Le 5 janvier, un tribunal a décidé de transférer Chahida Salomova d’un hôpital psychiatrique classique à une unité psychiatrique fermée. Cette femme avait dénoncé ouvertement des atteintes aux droits humains liées à des projets d’aménagement urbain et défendu des victimes d’expulsions forcées. Elle s’est vu interdire tout contact avec ses proches et son avocat, et a été soumise de force à des traitements médicaux. Elle avait été placée en établissement psychiatrique en 2022, après avoir accusé le président ouzbek et sa famille de corruption sur les réseaux sociaux. Le rapporteur spécial a dit regretter de ne pas avoir été autorisé à rendre visite à Chahida Salomova, et a réclamé une évaluation médicale internationale indépendante de son état de santé.
DROITS DES PERSONNES LGBTI
Les personnes LGBTI restaient exposées à des atteintes aux droits humains commises par des membres des forces de l’ordre et par des particuliers. Elles étaient en butte à des actes d’intimidation, des agressions physiques, de la diffamation sur les réseaux sociaux et des détentions arbitraires sur la base de fausses accusations.
Le gouvernement a persisté à refuser de dépénaliser les relations sexuelles entre hommes consentants. En avril, en réponse au Comité des droits économiques, sociaux et culturels [ONU], les autorités ont déclaré que la dépénalisation de ces relations était contraire « aux traditions du peuple multiethnique d’Ouzbékistan, aux valeurs de la famille et aux coutumes nationales ».
Elles ont également alerté contre la « promotion de l’homosexualité » et insisté sur le fait que l’orientation sexuelle et l’identité de genre ne pouvaient pas être considérées comme des caractéristiques protégées par la législation antidiscrimination, arguant qu’elles étaient contraires « aux valeurs de la famille ».

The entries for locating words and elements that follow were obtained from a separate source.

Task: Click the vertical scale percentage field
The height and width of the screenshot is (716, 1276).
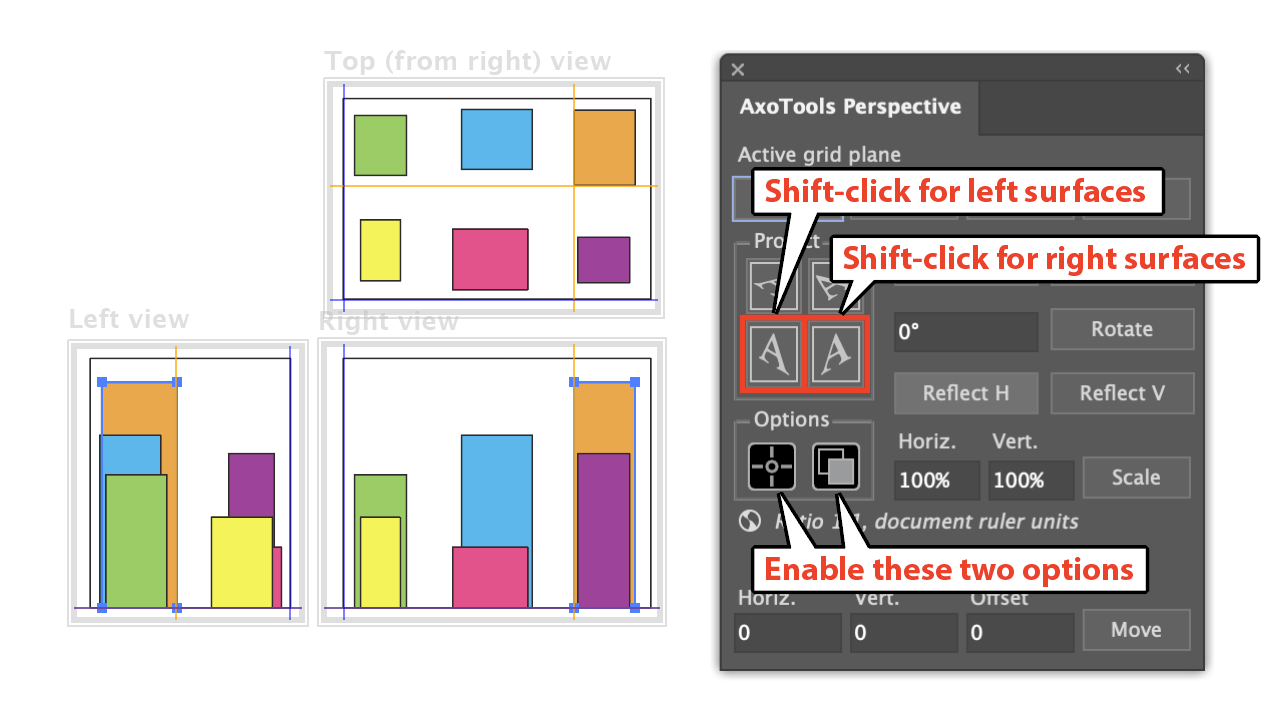Action: click(1030, 480)
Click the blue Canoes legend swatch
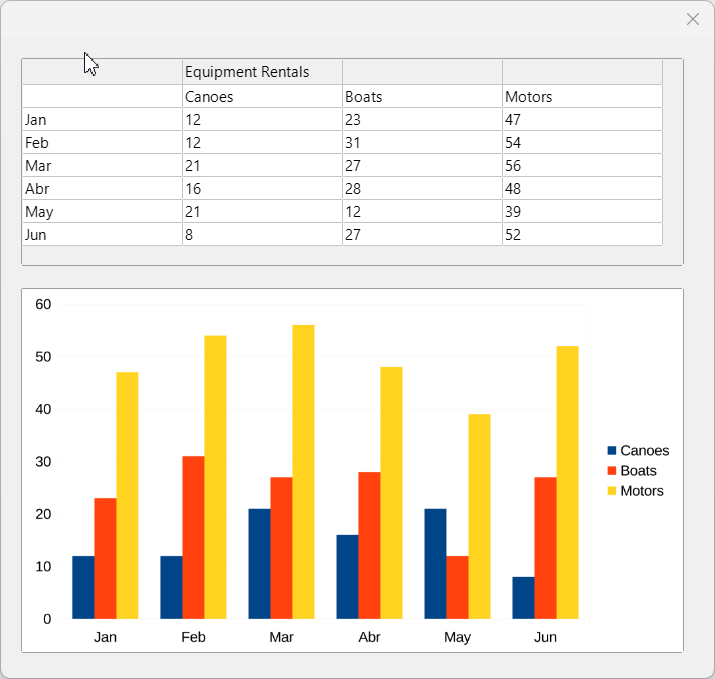 coord(612,451)
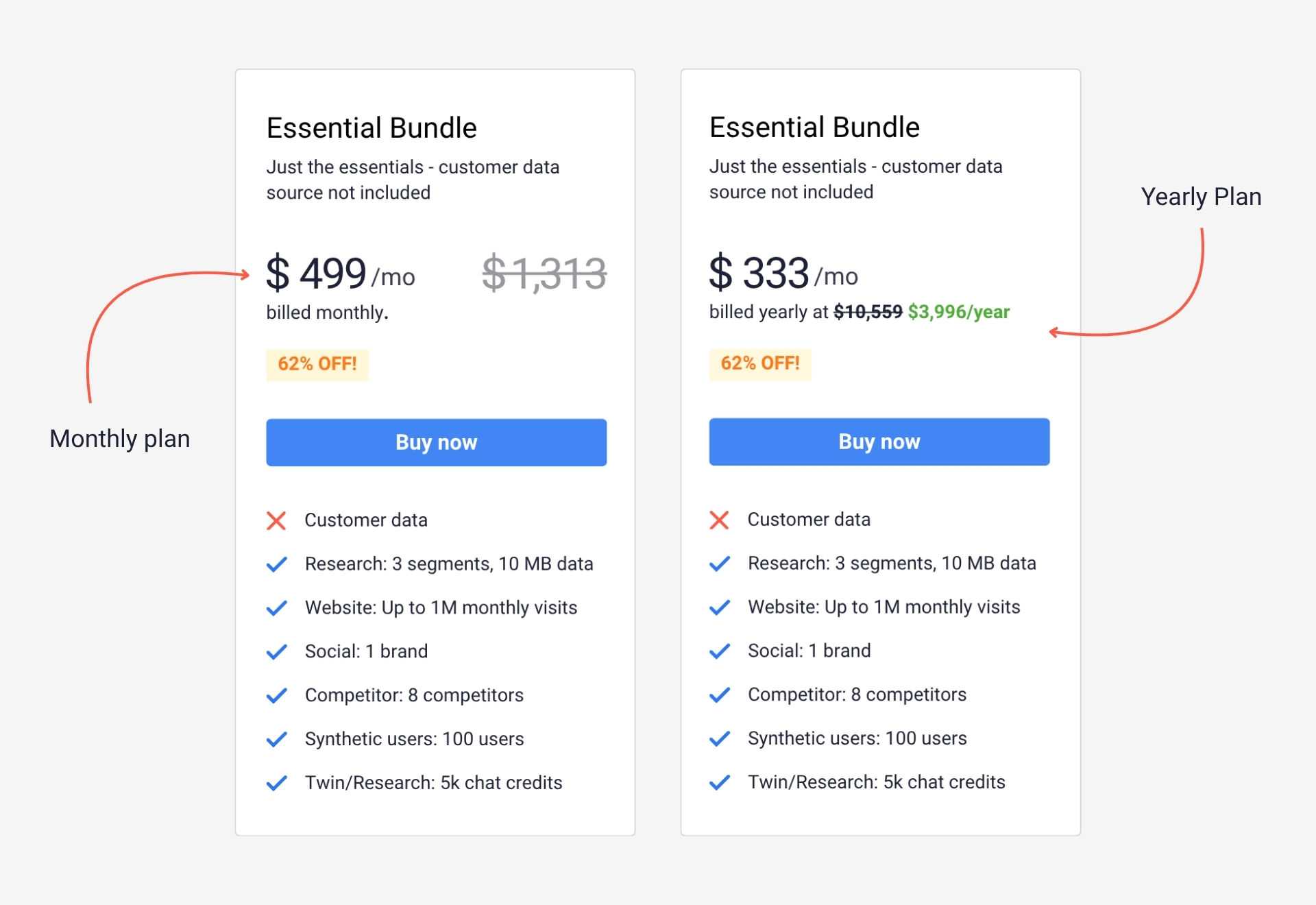Click the green $3,996/year price text

pyautogui.click(x=958, y=312)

DROIT À UN ENVIRONNEMENT SAIN
L’Ouzbékistan était toujours menacé par les conséquences du changement climatique, de la surutilisation de l’eau à des fins agricoles, de la désertification et de la pollution de l’air.
Tachkent, la capitale, faisait partie des 10 villes les plus polluées au monde. Selon une étude de la Banque mondiale, 83 % de ses habitant·e·s étaient exposés à des niveaux de pollution atmosphérique six fois plus élevés que ceux que l’OMS recommandait de ne pas dépasser, ce qui donnait lieu à environ 3 000 décès prématurés par an. La poussière provenant des chantiers de construction et des routes représentait plus de la moitié des polluants atmosphériques.
Pour tenter de ralentir l’expansion de la désertification, le président, Chavkat Mirzioïev, a lancé un programme de plantation de graines résistantes à la sécheresse dans les zones arides, notamment au Karakalpakistan, particulièrement touché par l’assèchement de la mer d’Aral.